こうなってくるとやはり先ほども申し上げたが、人間の脳の働きが自分の理想を想像させてしまうというのが正解なのだろうと確信に迫らせてくれる。
私の中では答えは出た。
人間の顔の半分は好みではなくても、残りの半分が理想の顔なら好みの顔になるのだと。
そんな話をひとりの友達に話したところ、
その話は自分には当てはまらないよ。
と言われたのである。
彼は続けた。
当てはまらないといいうのは綺麗だったり、可愛く見えないというわけではない。
しっかりとマスクマジックもゲレンデマジックにもかかっている。
ただ、自分のことをマスクやゴーグルをしていることで周りの女性がカッコいいと思ってはくれないはずだ、と。
なぜだと聞いてみると、彼は悲しげにマスクを着用した。
ほら分かるだろ?
俺はめちゃくちゃデコが広いからマジックが起こらないんだよ。
フットサルコートくらいデコの広さがある彼にはマスクもゴーグルもデコの広さを際立てるだけであった。
彼の顔の作りは1階が顔の下半身で2階が上半身かと思いきや、2階部分はロフトがついてるのである。

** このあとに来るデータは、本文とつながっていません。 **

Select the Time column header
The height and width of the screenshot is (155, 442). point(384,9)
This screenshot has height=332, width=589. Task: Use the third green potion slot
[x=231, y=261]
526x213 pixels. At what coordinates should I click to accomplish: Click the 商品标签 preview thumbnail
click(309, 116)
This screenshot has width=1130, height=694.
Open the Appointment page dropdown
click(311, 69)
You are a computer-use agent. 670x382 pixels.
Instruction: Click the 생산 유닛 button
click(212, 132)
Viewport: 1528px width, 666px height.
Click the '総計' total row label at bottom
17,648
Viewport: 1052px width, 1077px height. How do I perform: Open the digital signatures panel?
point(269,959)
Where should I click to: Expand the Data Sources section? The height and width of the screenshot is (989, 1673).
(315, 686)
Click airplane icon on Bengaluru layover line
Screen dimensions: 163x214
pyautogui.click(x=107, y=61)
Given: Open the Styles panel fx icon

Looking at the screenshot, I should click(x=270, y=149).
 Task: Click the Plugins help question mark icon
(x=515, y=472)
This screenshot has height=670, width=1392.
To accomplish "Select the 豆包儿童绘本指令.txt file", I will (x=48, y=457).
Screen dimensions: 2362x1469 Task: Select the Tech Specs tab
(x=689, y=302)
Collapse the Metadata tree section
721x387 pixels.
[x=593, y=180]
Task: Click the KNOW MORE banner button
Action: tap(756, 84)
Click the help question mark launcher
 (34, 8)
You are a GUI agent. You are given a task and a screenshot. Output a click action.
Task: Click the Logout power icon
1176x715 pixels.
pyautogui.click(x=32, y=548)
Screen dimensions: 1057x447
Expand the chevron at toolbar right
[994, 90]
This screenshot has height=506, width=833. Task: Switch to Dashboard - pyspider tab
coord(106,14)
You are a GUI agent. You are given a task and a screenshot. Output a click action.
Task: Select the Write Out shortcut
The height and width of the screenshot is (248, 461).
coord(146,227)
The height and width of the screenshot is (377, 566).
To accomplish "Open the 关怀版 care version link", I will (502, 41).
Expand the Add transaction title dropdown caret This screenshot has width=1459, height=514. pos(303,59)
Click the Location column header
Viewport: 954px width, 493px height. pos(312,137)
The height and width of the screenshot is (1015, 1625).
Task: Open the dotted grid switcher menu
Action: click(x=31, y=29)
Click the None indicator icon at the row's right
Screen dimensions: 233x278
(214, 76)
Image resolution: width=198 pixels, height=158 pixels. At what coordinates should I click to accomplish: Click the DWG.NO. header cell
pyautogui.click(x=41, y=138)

それについてのフォローの言葉が浮かばなかったので、私は彼のデコに熱中症には気をつけないとねと冷えピタを許可なく貼ってデコレーションしてあげた。
彼は怒った。
1枚じゃ足りないよと。
そんなユーモアある返しのできるデコより広い心を持っている彼が私は好きだ。
やはり見た目より中身だよなと、あんなに広いデコは嫌だなと思う気持ちを抑えて私は彼に言った。
完
それでは また あした で終わる今日 ということで。